Whamit!

The Weekly Newsletter of MIT Linguistics

Syntax Square 5/2 - Eunsun Jou (MIT)

Speaker: Eunsun Jou (MIT)
Title: Case marking on Korean nominal adverbials correlates with Subject Position
Time: Tuesday, May 2nd, 1pm – 2pm
Location: 32-D461

Abstract: Korean structural Case markers demonstrate a wide range of non-canonical appearances. Nominal adverbials, classifiers, and indirect objects of ditranstive constructions can optionally appear with accusative Case marking. In this talk I focus on nominal adverbials, which express either the duration of an event or the number of times an event has occurred repeatedly.

While case-marked adverbials have been studied for many languages, including Finnish, Russian, and German, the Korean pattern is especially interesting because unlike the aforementioned languages, Korean shows multiple Case options for the adverbial in passive/unaccusative constructions.
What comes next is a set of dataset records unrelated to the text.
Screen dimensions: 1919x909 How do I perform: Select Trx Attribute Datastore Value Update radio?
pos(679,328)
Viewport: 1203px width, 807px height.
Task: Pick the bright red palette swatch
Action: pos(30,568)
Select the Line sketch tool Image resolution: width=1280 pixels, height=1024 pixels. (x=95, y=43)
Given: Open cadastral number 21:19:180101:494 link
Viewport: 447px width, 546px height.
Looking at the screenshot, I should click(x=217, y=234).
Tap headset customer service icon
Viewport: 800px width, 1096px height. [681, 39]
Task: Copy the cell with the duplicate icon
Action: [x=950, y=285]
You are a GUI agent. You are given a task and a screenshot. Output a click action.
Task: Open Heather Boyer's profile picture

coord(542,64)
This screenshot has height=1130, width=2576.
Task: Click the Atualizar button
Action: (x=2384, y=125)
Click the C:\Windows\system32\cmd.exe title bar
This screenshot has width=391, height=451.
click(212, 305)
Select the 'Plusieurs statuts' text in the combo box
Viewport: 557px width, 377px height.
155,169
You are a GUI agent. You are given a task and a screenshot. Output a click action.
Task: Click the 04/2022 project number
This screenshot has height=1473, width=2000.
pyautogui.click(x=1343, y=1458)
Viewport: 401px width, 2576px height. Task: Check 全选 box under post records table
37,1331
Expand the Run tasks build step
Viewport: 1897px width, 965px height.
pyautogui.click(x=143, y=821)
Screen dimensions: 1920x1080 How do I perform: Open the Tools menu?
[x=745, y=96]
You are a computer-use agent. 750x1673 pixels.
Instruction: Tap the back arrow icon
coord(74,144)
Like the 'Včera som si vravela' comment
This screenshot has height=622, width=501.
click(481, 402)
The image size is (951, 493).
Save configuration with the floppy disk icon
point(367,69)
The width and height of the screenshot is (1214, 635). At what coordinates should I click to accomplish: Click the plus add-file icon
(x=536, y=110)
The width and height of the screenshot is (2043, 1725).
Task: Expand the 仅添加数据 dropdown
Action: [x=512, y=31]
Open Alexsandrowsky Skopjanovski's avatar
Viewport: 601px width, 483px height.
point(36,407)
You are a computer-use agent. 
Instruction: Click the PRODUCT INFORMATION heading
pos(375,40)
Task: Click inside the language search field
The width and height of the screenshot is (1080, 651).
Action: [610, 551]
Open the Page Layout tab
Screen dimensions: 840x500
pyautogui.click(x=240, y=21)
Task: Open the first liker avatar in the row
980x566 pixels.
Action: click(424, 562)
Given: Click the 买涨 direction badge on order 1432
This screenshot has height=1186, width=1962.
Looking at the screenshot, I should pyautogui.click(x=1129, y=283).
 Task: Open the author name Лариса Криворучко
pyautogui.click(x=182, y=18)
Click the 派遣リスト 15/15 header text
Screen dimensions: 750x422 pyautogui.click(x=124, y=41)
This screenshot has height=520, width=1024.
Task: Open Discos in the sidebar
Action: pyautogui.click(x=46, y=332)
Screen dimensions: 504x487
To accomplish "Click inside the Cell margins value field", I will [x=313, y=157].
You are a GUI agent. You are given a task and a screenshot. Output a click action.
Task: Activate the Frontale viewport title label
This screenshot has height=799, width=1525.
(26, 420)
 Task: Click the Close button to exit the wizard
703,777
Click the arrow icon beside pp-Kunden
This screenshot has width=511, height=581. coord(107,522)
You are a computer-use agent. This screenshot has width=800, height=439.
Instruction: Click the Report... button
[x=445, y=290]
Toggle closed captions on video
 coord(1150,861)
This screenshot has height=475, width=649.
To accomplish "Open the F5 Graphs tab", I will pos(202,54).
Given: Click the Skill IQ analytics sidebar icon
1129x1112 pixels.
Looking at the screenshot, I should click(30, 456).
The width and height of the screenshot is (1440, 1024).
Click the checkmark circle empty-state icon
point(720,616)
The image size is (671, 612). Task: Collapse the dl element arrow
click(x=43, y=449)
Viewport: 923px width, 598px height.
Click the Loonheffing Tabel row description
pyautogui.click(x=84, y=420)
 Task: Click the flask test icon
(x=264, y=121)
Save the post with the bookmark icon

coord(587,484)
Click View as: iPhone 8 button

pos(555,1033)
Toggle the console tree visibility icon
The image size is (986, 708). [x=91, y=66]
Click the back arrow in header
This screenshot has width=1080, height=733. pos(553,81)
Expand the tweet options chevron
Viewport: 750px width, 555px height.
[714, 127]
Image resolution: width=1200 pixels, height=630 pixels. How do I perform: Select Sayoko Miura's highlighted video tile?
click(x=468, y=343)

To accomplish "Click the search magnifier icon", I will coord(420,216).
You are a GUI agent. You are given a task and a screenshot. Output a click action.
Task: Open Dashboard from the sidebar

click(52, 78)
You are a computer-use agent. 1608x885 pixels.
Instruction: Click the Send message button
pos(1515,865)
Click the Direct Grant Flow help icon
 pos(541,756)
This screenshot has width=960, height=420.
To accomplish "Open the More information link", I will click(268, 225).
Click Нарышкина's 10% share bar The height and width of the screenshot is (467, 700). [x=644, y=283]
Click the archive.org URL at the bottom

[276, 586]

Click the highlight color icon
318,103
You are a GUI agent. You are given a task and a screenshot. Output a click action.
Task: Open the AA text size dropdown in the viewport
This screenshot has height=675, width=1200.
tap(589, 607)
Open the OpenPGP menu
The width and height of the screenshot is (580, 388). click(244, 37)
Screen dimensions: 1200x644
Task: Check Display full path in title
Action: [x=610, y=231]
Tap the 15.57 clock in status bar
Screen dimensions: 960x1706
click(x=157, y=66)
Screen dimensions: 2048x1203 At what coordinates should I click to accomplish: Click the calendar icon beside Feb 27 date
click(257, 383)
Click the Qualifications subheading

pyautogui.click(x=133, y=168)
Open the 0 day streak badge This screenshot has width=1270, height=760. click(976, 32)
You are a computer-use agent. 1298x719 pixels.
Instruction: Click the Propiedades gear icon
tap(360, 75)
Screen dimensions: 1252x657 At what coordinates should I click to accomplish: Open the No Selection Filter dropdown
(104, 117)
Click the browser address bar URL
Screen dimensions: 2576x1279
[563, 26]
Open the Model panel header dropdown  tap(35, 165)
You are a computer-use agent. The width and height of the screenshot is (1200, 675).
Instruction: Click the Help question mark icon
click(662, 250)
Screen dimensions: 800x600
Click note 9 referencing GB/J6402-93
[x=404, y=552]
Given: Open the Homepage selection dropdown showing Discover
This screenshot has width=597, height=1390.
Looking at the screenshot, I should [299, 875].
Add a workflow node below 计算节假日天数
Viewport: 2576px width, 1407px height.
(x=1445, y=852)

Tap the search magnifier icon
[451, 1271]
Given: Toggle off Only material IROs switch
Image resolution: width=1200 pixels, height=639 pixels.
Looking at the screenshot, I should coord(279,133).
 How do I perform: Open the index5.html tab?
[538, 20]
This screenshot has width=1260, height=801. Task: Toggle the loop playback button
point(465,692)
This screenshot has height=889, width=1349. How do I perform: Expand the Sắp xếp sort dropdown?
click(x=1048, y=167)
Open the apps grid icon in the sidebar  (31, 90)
The adverbial can either appear with accusative or nominative Case marking.

Building on earlier work by Maling, Jun, and Kim (2001), I argue that the two Case possibilities correlate with movement of the subject out of VoiceP — presumably to Spec, TP. When the subject moves to Spec, TP, the adverbial is marked accusative. When the subject remains within Spec, VoiceP, the adverbial is marked nominative. I provide new evidence in support of this argument from predicate fronting, specificity of the subject, and Negative Concord Item intervention effects.